Tutorial 06: Build a Custom RL Environment

Prerequisites

Env & EnvGroupBuilder

Run it interactively

curl -O https://raw.githubusercontent.com/thinking-machines-lab/tinker-cookbook/main/tutorials/302_custom_environment.py && uv run marimo edit 302_custom_environment.py

In tutorial 04, you learned the raw GRPO algorithm -- sampling completions, grading them, computing advantages, and training. In tutorial 05, you saw how the cookbook's standard abstractions (ProblemEnv, ProblemGroupBuilder, RLDataset, compute_advantages, assemble_training_data) handle the boilerplate so you can focus on the task-specific logic.

Now you will implement your own custom task from scratch using those abstractions. The pattern is always the same:

Subclass ProblemEnv -- implement 4 methods that define your task
Create an RLDataset -- yields ProblemGroupBuilders that wrap your env
Run the standard training loop -- rollouts, advantages, datums, train

import json
import re
import warnings
from collections.abc import Sequence
from functools import partial

warnings.filterwarnings("ignore", message="IProgress not found")

import tinker

from tinker_cookbook.renderers import get_renderer, get_text_content
from tinker_cookbook.rl.data_processing import (
    assemble_training_data,
    compute_advantages,
)
from tinker_cookbook.rl.problem_env import ProblemEnv, ProblemGroupBuilder
from tinker_cookbook.rl.rollouts import (
    do_group_rollout_and_filter_constant_reward,
)
from tinker_cookbook.rl.types import EnvGroupBuilder, RLDataset
from tinker_cookbook.tokenizer_utils import get_tokenizer

Step 1 -- Define the problem data

Our task: format compliance. Each problem gives the model a topic and a required output format (JSON, numbered list, or haiku). The reward function checks whether the model's response actually follows the requested format.
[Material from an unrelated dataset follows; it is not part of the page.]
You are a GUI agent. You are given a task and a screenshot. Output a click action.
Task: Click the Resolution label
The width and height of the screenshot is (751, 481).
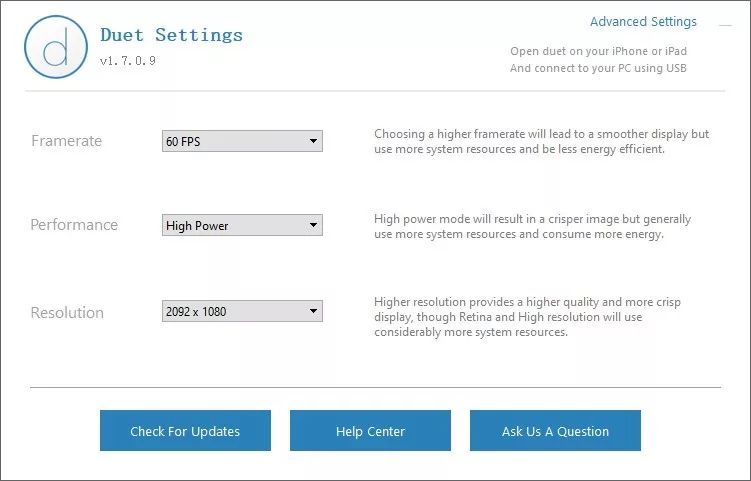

We split problems into train and eval sets.

# Each problem is (prompt, format_type)
TRAIN_PROBLEMS = [
    (
        "List 5 programming languages and their main use cases. Respond in JSON format with a list of objects, each having 'language' and 'use_case' keys.",
        "json",
    ),
    ("Describe the water cycle. Use a numbered list with at least 4 steps.", "numbered_list"),
    ("Write a haiku about the ocean.", "haiku"),
    (
        "Name 3 planets and one fact about each. Respond in JSON format as a list of objects with 'planet' and 'fact' keys.",
        "json",
    ),
    ("Explain how to make a sandwich. Use a numbered list.", "numbered_list"),
    ("Write a haiku about autumn leaves.", "haiku"),
    ("List 3 types of renewable energy with descriptions. Respond in JSON format.", "json"),
    ("Describe the steps to brush your teeth. Use a numbered list.", "numbered_list"),
]

EVAL_PROBLEMS = [
    (
        "Describe machine learning in JSON format with keys: definition, types, applications.",
        "json",
    ),
    ("List 3 ways to reduce waste. Use a numbered list.", "numbered_list"),
    ("Write a haiku about snow.", "haiku"),
]

print(f"Train: {len(TRAIN_PROBLEMS)} problems, Eval: {len(EVAL_PROBLEMS)} problems")

Output

Train: 8 problems, Eval: 3 problems

Step 2 -- Implement your Env

Subclass ProblemEnv and implement four methods:

get_question() -- returns the prompt string shown to the model
check_answer() -- returns True if the response satisfies the task (this drives the main reward)
check_format() -- returns True if the response is well-formed (adds a small bonus via format_coef)
get_reference_answer() -- returns a string for logging (e.g., the expected format type)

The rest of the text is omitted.